Finalement, le texte dit que Marie entra dans la maison de Zacharie et salua Élisabeth.
Chers amis, vous aussi, vous viendrez de cette manière les uns vers les autres, avec une salutation vraie et joyeuse.
L’Évangile nous rapporte la joie de cette rencontre entre Marie et Élisabeth et celle de la reconnaissance mutuelle dans laquelle elle s’est produite.

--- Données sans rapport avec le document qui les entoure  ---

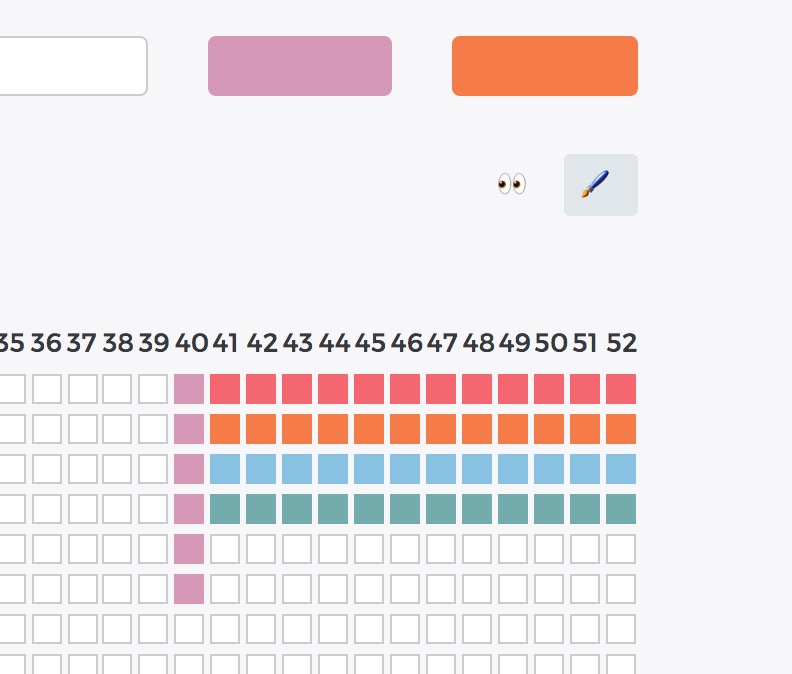Select the week 46 column header
Screen dimensions: 792x674
point(407,343)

La salutation de Marie a été telle qu’elle a suscité chez sa parente l’exclamation que nous répétons si souvent : « Tu es bénie entre toutes les femmes, et le fruit de tes entrailles est béni ! » Et aux paroles d’Élisabeth, Marie a répondu par l’un des plus beaux hymnes que nous chantons depuis lors, le Magnificat.
Il est très important qu’il en soit ainsi avec vous et avec tout le monde. En vérité, chaque rencontre que nous pourrons vivre doit être inaugurée par une vraie salutation, par laquelle nous échangerons entre nous des paroles d’accueil sincère et de partage véritable.

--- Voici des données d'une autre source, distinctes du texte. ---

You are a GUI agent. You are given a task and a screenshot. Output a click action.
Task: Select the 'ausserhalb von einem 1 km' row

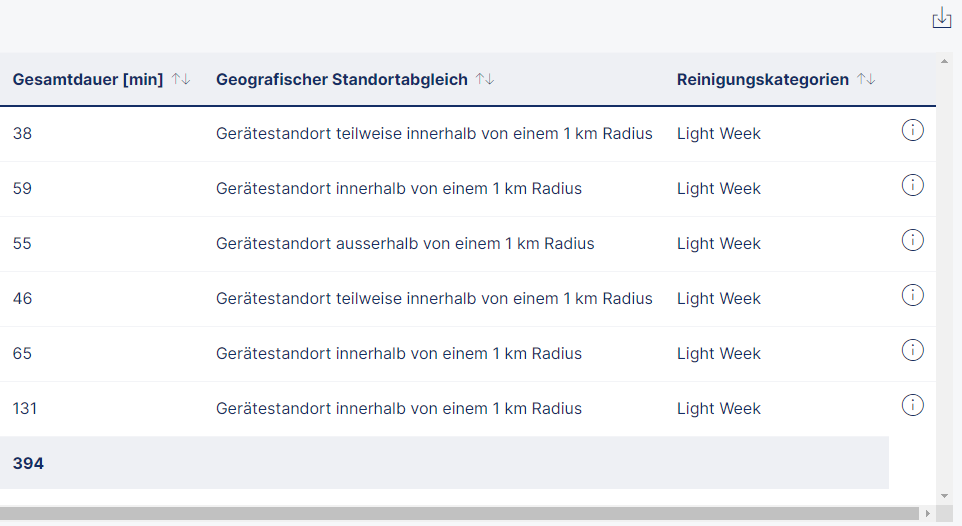[x=405, y=243]
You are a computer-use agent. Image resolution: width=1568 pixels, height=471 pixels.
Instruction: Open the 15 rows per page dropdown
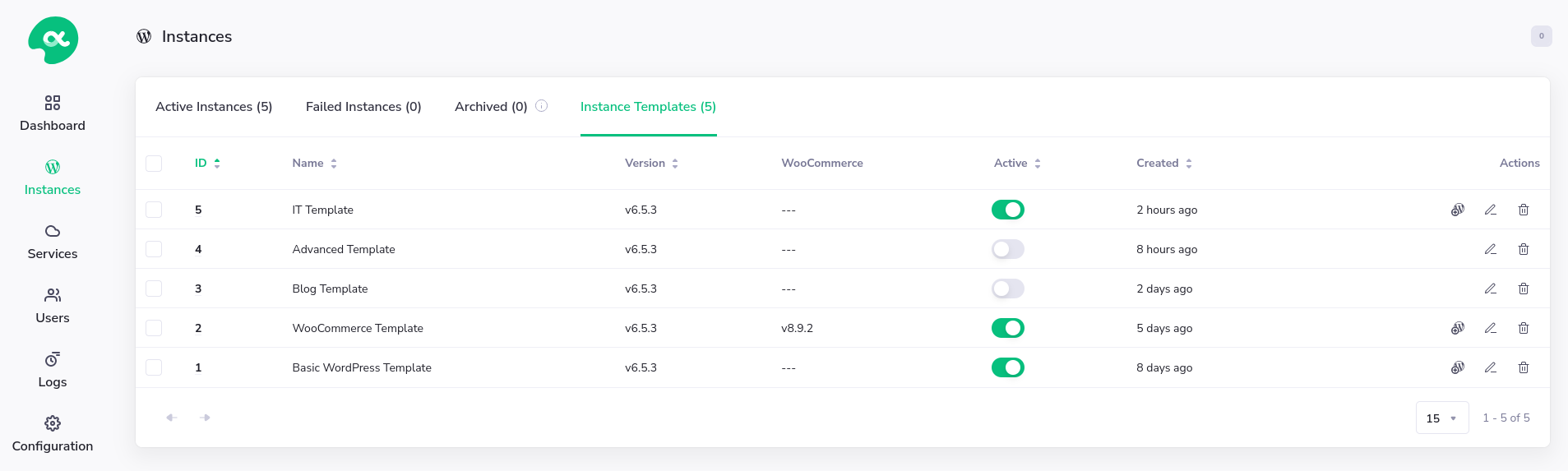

Lisbonne vous accueille d’un cœur entier, de même que toutes les autres terres portugaise où vous êtes déjà allés ou sur lesquelles vous vous rendrez. Ce pays est aussi le vôtre. Vous êtes accueillis par les familles et les institutions qui mettent à votre disposition leurs espaces et leur service. En les remerciant toutes, j’entrevois en chacune la maison d’Élisabeth, qui a accueilli Marie, mais aussi Jésus, que cette dernière lui portait !

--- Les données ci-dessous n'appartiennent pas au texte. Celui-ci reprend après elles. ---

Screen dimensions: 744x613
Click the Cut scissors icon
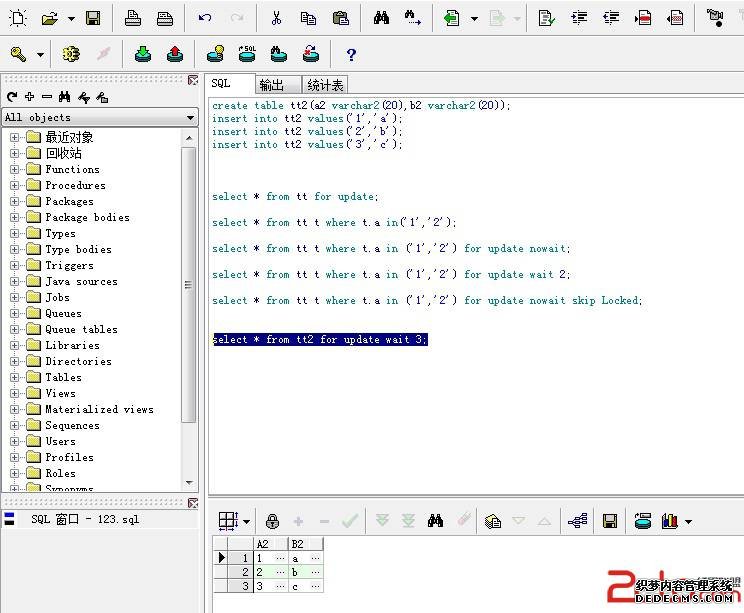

Cela manque beaucoup dans le monde où nous vivons, dans lequel nous ne faisons pas assez attention aux personnes que nous rencontrons.
Avec Marie, apprenons à saluer tout le monde et chacun. Pratiquons cela intensément tout au long de ces Journées mondiales de la jeunesse. Le monde nouveau commence dans la nouveauté de chaque rencontre et dans la sincérité de la salutation que nous pourrons échanger. Pour que nous soyons des personnes parmi des personnes, en visitation mutuelle et permanente !
Je vous souhaite à tous d’heureuses et de stimulantes Journées Mondiales de la Jeunesse !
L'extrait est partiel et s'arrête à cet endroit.